_What is expected_. Tally the lines in the following entries that include the word "agent"; state only the total.

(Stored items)
══════════
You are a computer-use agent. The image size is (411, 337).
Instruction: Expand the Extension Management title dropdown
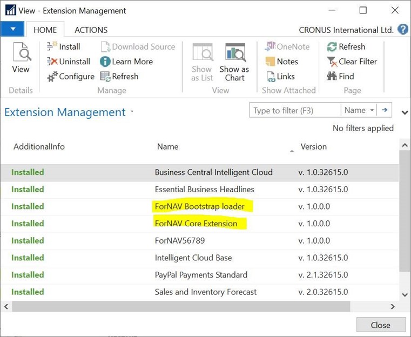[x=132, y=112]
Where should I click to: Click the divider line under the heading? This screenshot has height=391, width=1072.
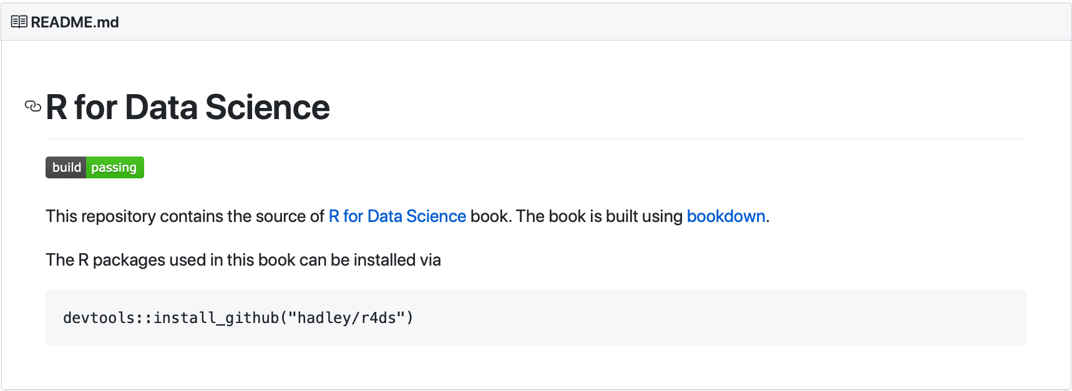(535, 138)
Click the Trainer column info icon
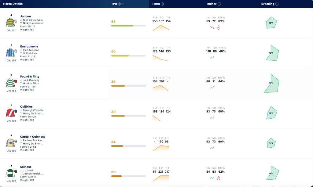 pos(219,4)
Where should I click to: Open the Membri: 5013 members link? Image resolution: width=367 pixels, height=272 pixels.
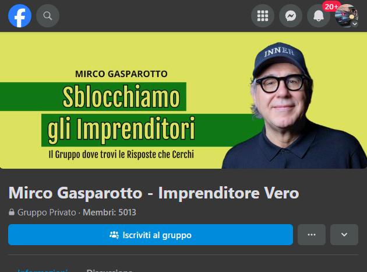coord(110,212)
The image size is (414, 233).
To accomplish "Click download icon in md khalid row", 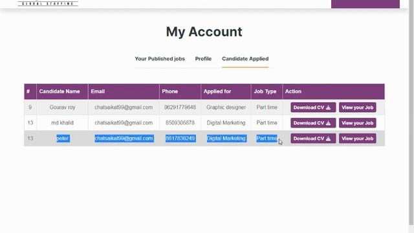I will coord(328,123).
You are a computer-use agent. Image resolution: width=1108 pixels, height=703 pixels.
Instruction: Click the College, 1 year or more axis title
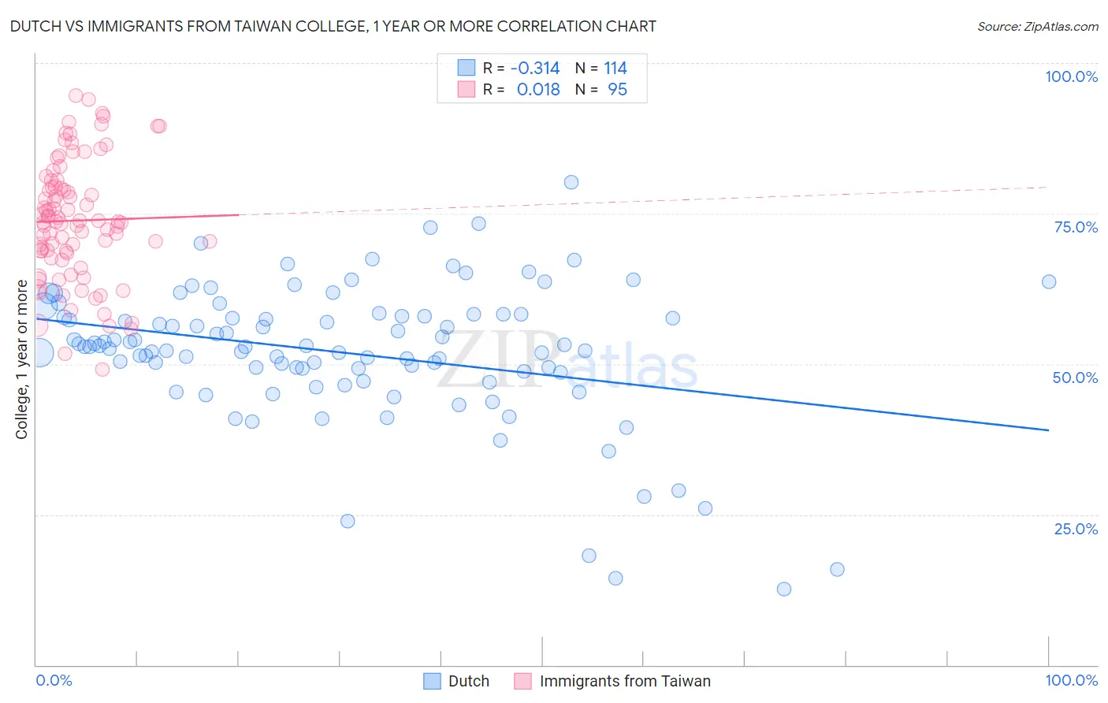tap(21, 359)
══════════
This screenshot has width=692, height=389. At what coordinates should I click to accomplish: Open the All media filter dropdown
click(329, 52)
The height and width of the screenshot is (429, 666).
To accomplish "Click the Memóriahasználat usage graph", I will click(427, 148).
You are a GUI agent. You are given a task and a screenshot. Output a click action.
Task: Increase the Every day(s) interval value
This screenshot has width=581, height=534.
══════════
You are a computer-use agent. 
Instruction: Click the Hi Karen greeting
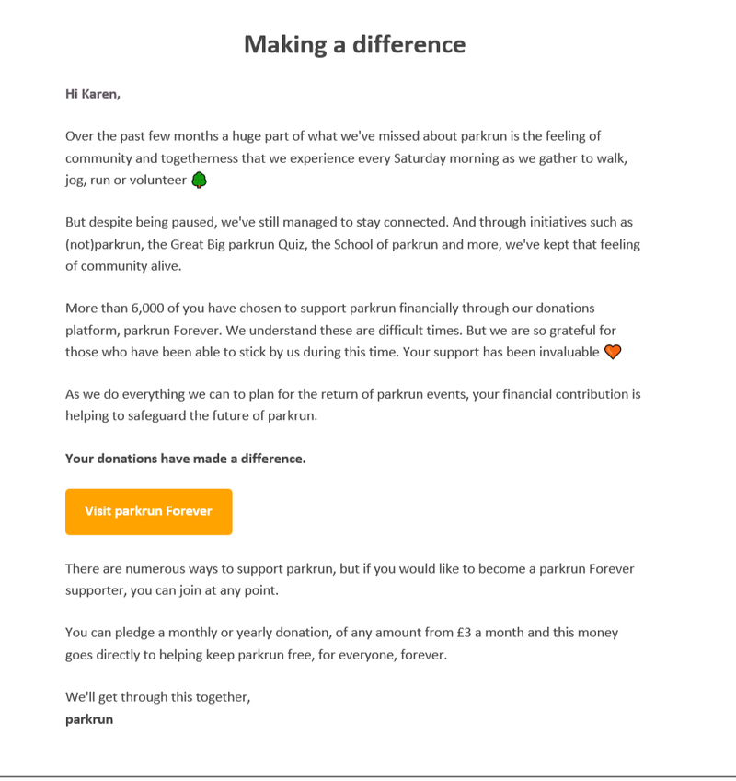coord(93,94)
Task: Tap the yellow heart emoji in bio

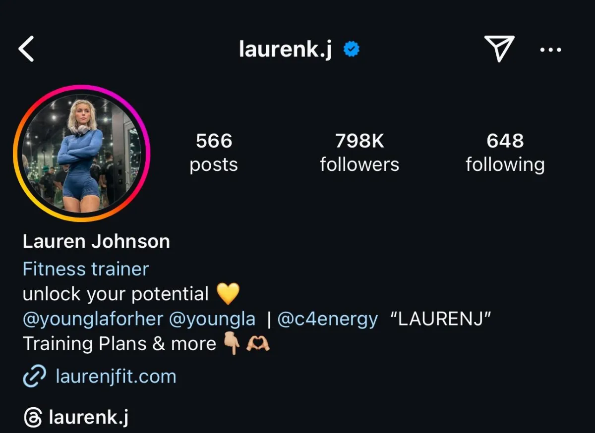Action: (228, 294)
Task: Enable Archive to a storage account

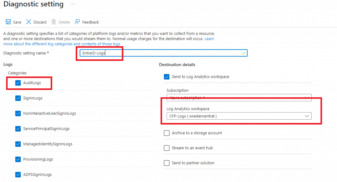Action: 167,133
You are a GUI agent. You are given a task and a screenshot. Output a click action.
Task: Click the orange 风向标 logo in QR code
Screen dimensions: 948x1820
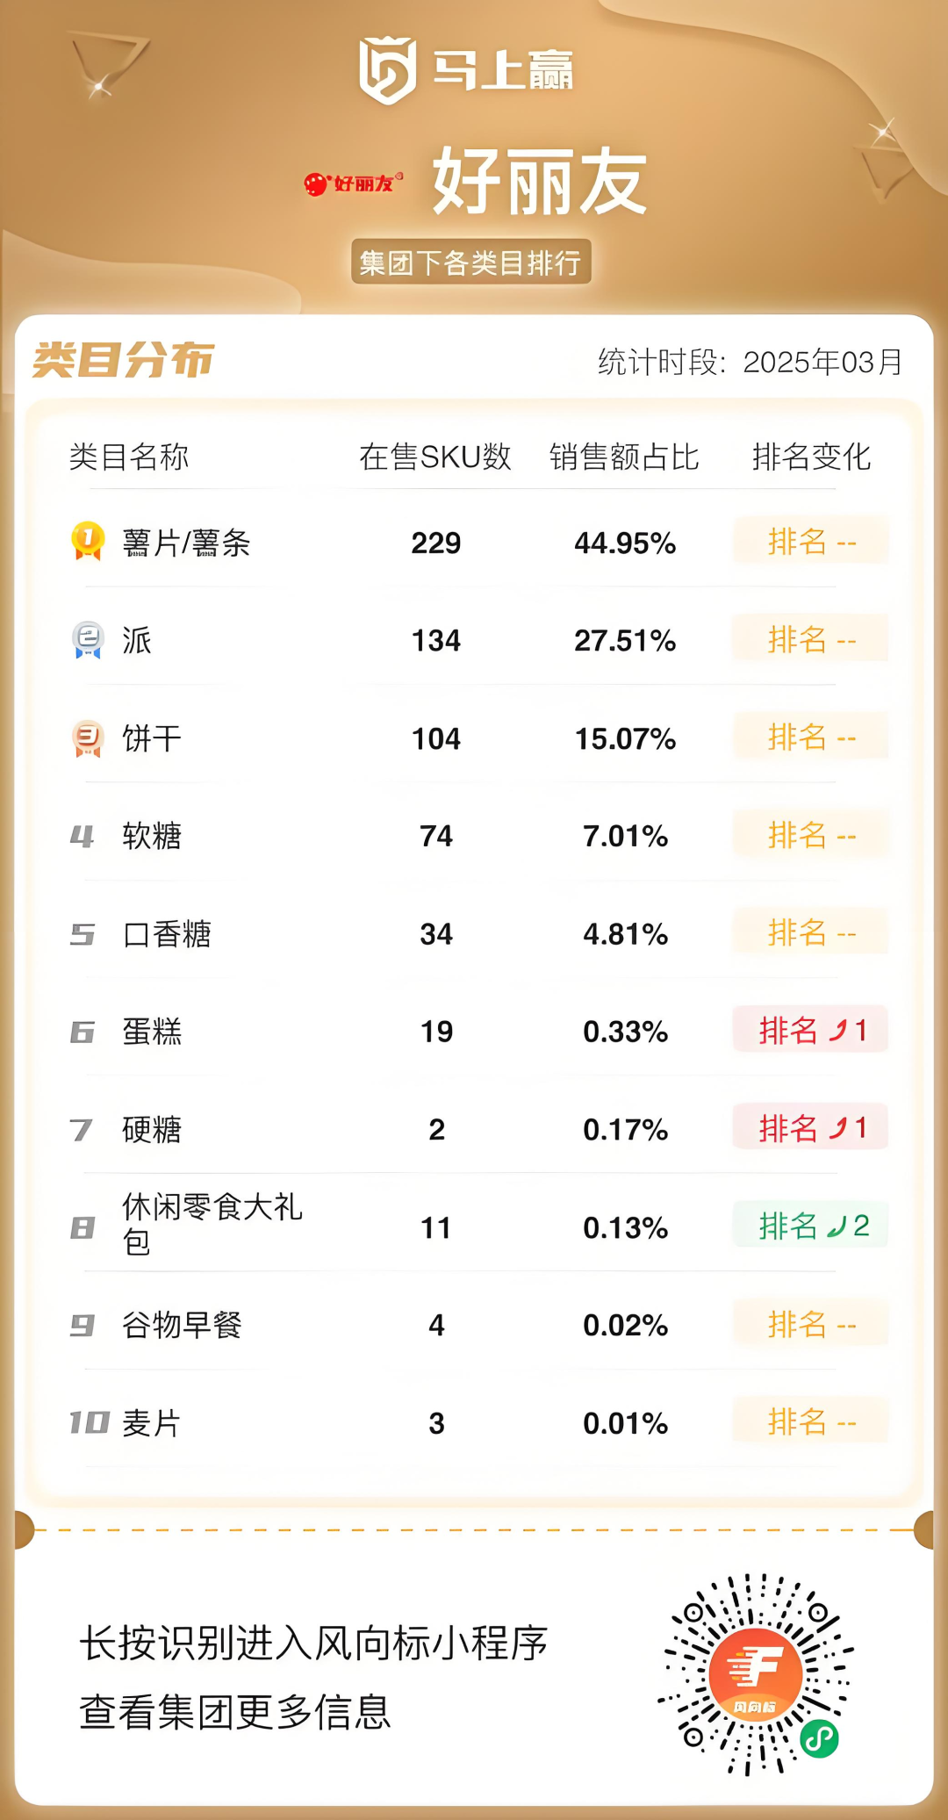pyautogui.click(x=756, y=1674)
══════════
_Solution below_. 5